| 研究概要 |
SDラットからの初代培養細胞を用いたロテノン神経障害およびアストログリアの関与
SDラット中脳神経細胞と中脳アストログリアの共培養系および中脳神経細胞と線条体アストログリアの共培養系に,それぞれロテノンを曝露し,アストログリアのマーカーであるGFAPで染色した.線条体アストログリアはロテノンの濃度依存的にGFAP陽性シグナルの増強がみられるのに対し,中脳アストログリアではロテノン曝露によるGFAP陽性シグナルの増強は認められず,むしろ減少傾向があった、線条体アストログリアあるいは中脳アストログリアの単独培養系にロテノンを24時間曝露すると,線条体アストログリアでは細胞外グルタチオン量の増加がみられたが,中脳アストログリアでは細胞外グルタチオン量に変化はみられなかった.また,ロテノン曝露6時間後のミトコンドリアの活性をMito Trackerで検討したところ,線条体アストログリアではロテノン曝露により,Mito Trackerのシグナル増強がみられたが,中脳アストログリアではむしろ減少傾向がみられた.さらに,ロテノンを曝露した線条体アストログリアあるいは中脳アストログリアの培養液を中脳神経細胞単独培養系に添加したところ,ロテノン曝露線条体アストログリアからの培養液添加ではチロシン水酸化酵素(TH)陽性細胞数に変化はみられなかたが,ロテノン曝露中脳アストログリアの培養液添加ではTH陽性ドパミン神経細胞数が有意に減少した.

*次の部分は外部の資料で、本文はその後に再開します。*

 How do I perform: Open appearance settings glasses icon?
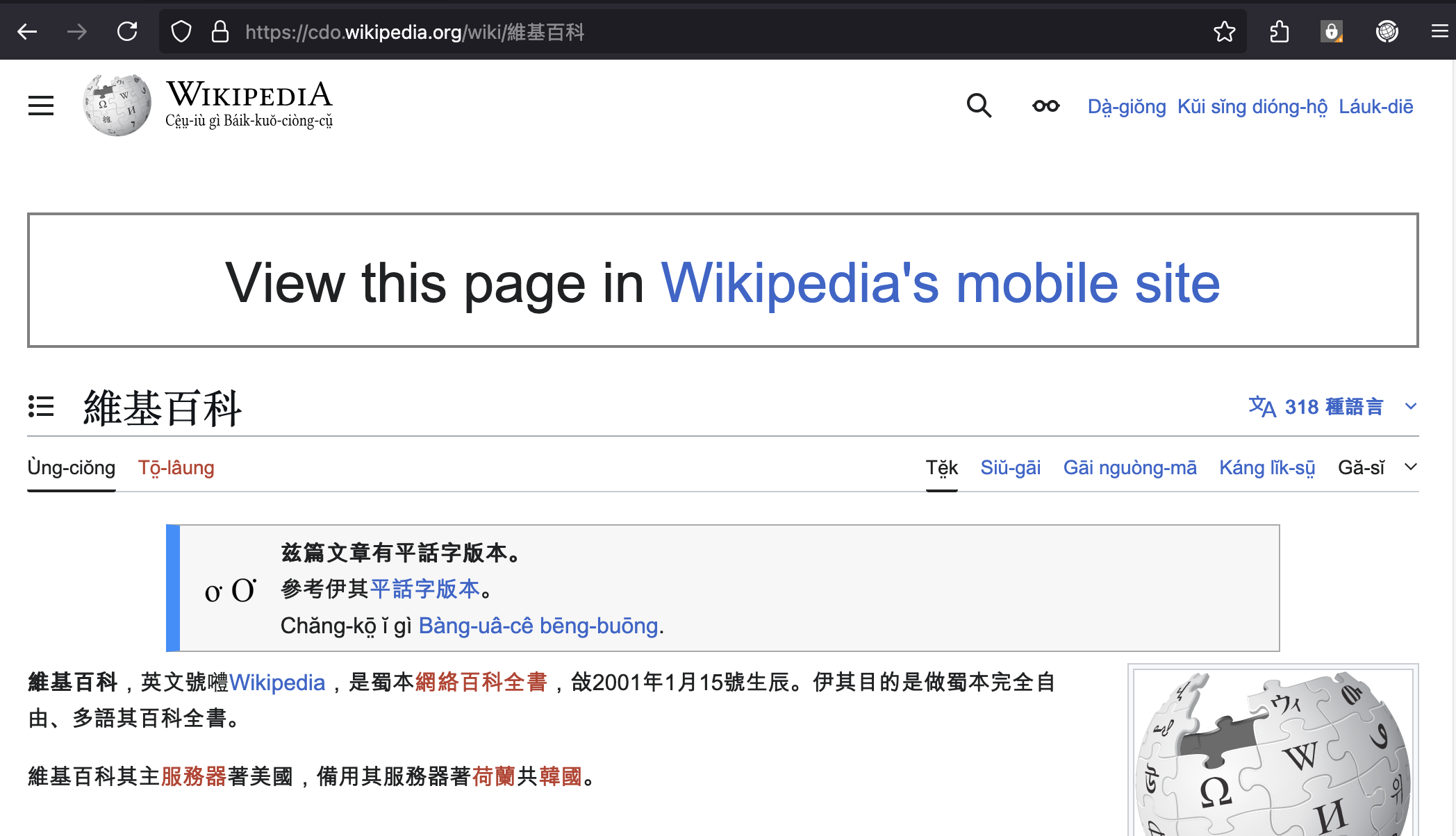[x=1045, y=106]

メタロチオネインノックアウトマウスからの初代培養細胞を用いたロテノン神経障害およびアストログリアの関与
メタロチオネインノックアウトマウス(129S7/SvEvBrd-Mt1tm1Bri Mt2tmlBri)からの中脳神経細胞単独培養系,中脳神経細胞と中脳アストログリアの共培養系および中脳神経細胞と線条体アストログリアの共培養系に,それぞれロテノンを曝露した.中脳神経細胞単独培養系では,高濃度ロテノン曝露によりTH陽性ドパミン神経細胞数の減少がみられたが,低濃度ロテノン曝露では変化がみられなかった.一方,中脳神経細胞と線条体アストログリアあるいは中脳神経細胞と中脳アストログリアの共培養系では低濃度ロテノン曝露であっても有意なTH陽性ドパミン神経細胞数の減少がみられた.
以上の結果より,ロテノンによるドパミン神経毒性発現には中脳アストログリアから分泌される何らかの分子が関与していること,抗酸化分子であるメタロチオネインがロテノン神経障害に関与することが示唆された.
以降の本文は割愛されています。